Race condition causes`"Reached target .*Multi-User System.*"`

DerekTBrown commented 5 days ago

I am unable to create a Kind cluster using kind create. I get an error:


ERROR: failed to create cluster: could not find a log line that matches "Reached target .*Multi-User System.*\|detected cgroup v1"
--
  | Stack Trace:
  | sigs.k8s.io/kind/pkg/errors.Errorf
  | sigs.k8s.io/kind/pkg/errors/errors.go:41
  | sigs.k8s.io/kind/pkg/cluster/internal/providers/common.WaitUntilLogRegexpMatches
  | sigs.k8s.io/kind/pkg/cluster/internal/providers/common/cgroups.go:84
  | sigs.k8s.io/kind/pkg/cluster/internal/providers/docker.createContainerWithWaitUntilSystemdReachesMultiUserSystem
  | sigs.k8s.io/kind/pkg/cluster/internal/providers/docker/provision.go:417
  | sigs.k8s.io/kind/pkg/cluster/internal/providers/docker.planCreation.func3
  | sigs.k8s.io/kind/pkg/cluster/internal/providers/docker/provision.go:123
  | sigs.k8s.io/kind/pkg/errors.UntilErrorConcurrent.func1
  | sigs.k8s.io/kind/pkg/errors/concurrent.go:30
  | runtime.goexit
  | runtime/asm_amd64.s:1695
  | creating kind cluster: exit status 1

When I run kind export logs, I plainly see this line in the journal.log:

Oct 15 00:54:00 <my-cluster-name> systemd[1]: Reached target multi-user.target - Multi-User System.

I don't see anything else in the log bundle to indicate an error:

kind_logs.tar.gz

Appendix: things I eliminated as possible root causes from similar issues

I am on the latest version of kind.
It doesn't appear to be related to max_user_instances or max_user_watches. I have increased these to extremely large limits.
It doesn't appear to be related to kernel version, I am on a relatively new kernel.
It doesn't appear to be related to OS Architecture. I don't see anything in the logs to indicate a Docker image/machine arch mismatch, and the Docker image manifests seem to align with the underlying infrastructure (AMD64).

DerekTBrown commented 5 days ago

Cluster creation fails after just 3s, though the logs eventually show the correct string:

$ time kind create cluster --retain
Creating cluster "kind" ...
 ✓ Ensuring node image (kindest/node:v1.31.0) 🖼
 ✗ Preparing nodes 📦
ERROR: failed to create cluster: could not find a log line that matches "Reached target .*Multi-User System.*|detected cgroup v1"

real    0m3.388s
user    0m0.188s
sys 0m0.188s

$ docker logs -f kind-control-plane | grep -E "Reached target .*Multi-User System.*|detected cgroup v1"
[  OK  ] Reached target multi-user.target - Multi-User System.
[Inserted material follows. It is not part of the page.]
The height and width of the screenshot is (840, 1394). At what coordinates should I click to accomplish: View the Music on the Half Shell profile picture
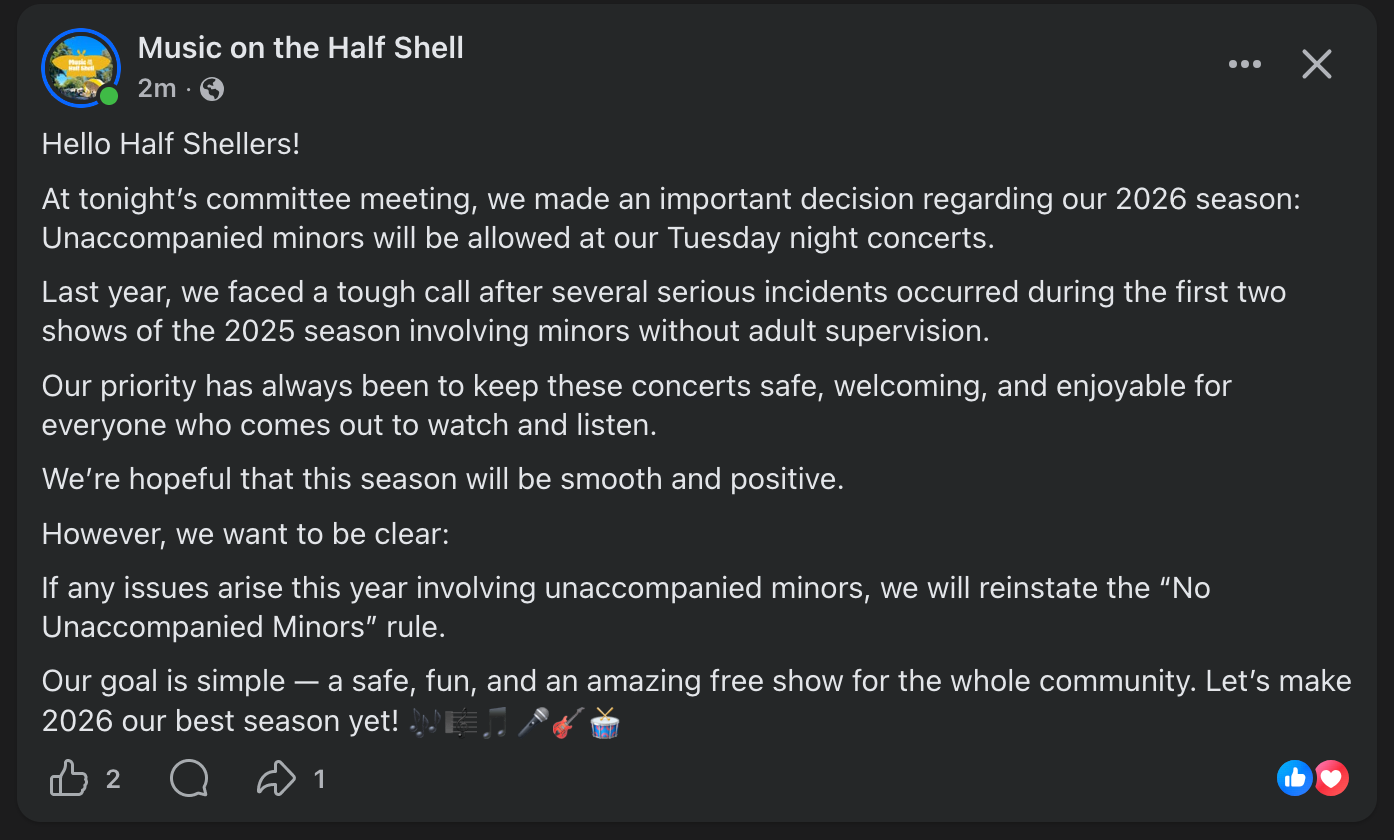tap(80, 67)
DerekTBrown commented 5 days ago

Something funny is going on here. The error stack indicates that we are hitting this line, which seems like it is only expected to be invoked when the 30s log timeout is hit.

DerekTBrown commented 5 days ago

Adding to the exceptional weirdness; this fails 100% of the time when invoked directly, but fails ~25% of the time when invoked within strace:

$ strace -f -o trace_output_3.txt kind create cluster
Creating cluster "kind" ...
 ✓ Ensuring node image (kindest/node:v1.31.0) 🖼
 ✓ Preparing nodes 📦
 ✓ Writing configuration 📜
 ✓ Starting control-plane 🕹️
 ✓ Installing CNI 🔌
 ✓ Installing StorageClass 💾
Set kubectl context to "kind-kind"
You can now use your cluster with:

kubectl cluster-info --context kind-kind

Have a nice day! 👋

DerekTBrown commented 5 days ago

To validate my hypothesis, I wrote a wrapper script for docker:

#!/bin/bash

if [[ "$1" == "logs" ]]; then
  sleep 1s
fi

/usr/local/bin/docker "$@"

Cluster creation magically succeeds.

aojea commented 5 days ago

The log attached has 8 worker node, can you paste the exact configuration and steps that youa are running, a kind create cluster without any additional config files too? are you using cgroupsv1?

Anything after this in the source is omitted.